ICME PReDD

PReDD: Post-Distillation Refinement for Dataset Distillation

The Institute of Intelligent Computing, UESTC, Chengdu, China
Ubiquitous Intelligence and Trusted Services Key Laboratory of Sichuan Province, Chengdu, China
ICME 2026
^*Indicates Corresponding Author

Abstract

Dataset distillation compresses large datasets into compact synthetic subsets for efficient learning. However, existing methods often rely on specific surrogate models, resulting in undesirable high-frequency patterns and limited cross-architecture generalization. To address this issue, we introduce PReDD, a training-free and Post-distillation Refinement method that improves the quality of Distilled Datasets without retraining the original pipeline. PReDD encodes distilled images into the latent space of a pre-trained VAE and applies a truncated reverse diffusion process to refine them, effectively suppressing surrogate-induced high-frequency patterns while enhancing semantic content. Our method is model-agnostic and compatible with various distillation techniques. Extensive experiments demonstrate that PReDD consistently achieves state-of-the-art performance in cross-architecture evaluation, showcasing superior generalization in dataset distillation.

Motivation and Our Contribution

As shown in Figure above, a key limitation of surrogate-driven distillation is the emergence of excessive high-frequency patterns in synthetic images. We quantify these patterns using Fourier analysis by computing the ratio of spectral energy in the high-frequency band (normalized radial frequency r ≥ 0.5) and plotting its distribution across samples. Distilled datasets exhibit higher high-frequency energy than random, which correlates with degraded cross-architecture generalization. In contrast, PReDD reduces these patterns, producing spectra closer to or even lower than those of randomly chosen real samples. This improvement mitigates structural bias and enhances transferability across architectures.

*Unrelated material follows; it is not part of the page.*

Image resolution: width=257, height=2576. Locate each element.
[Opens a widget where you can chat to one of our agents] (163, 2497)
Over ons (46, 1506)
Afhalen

Our contributions are summarized as follows:

Through Fourier analysis, we reveal that surrogate-driven distilled datasets exhibit high-frequency patterns that hinder generalization.
By encoding distilled samples with a pre-trained VAE and applying truncated reverse diffusion, PReDD suppresses high-frequency components while enhancing semantic fidelity.
PReDD is modular and lightweight, easily integrated into existing pipelines, and achieves state-of-the-art cross-architecture performance on ImageNet subsets.

Visualization

Meow 10ipc DM+PReDD

Fruits 10ipc DM+PReDD

Woof 10ipc DM+PReDD

Squawk 10ipc MTT+PReDD

Nette 10ipc MTT+PReDD

Yellow 10ipc MTT+PReDD

Quantitative Results

Cross-architecture Top-1 accuracy on various ImageNet subsets (IPC = 1, 10). Evaluation on unseen architectures, including ViT-b/16, EfficientNet, ShuffleNetV2, MobileNetV2, and ResNet18. Mean ± std over 5 runs.

Table above summarizes cross-architecture results on multiple ImageNet subsets under IPC=1 and 10. Across all baselines, our PReDD consistently improves generalization on unseen architectures. Gains are particularly pronounced on MTT, where improvements exceed +10% absolute in several settings (e.g., Yellow, Nette at IPC=10). This indicates that PReDD effectively reduces surrogate-induced bias and strengthens semantic consistency.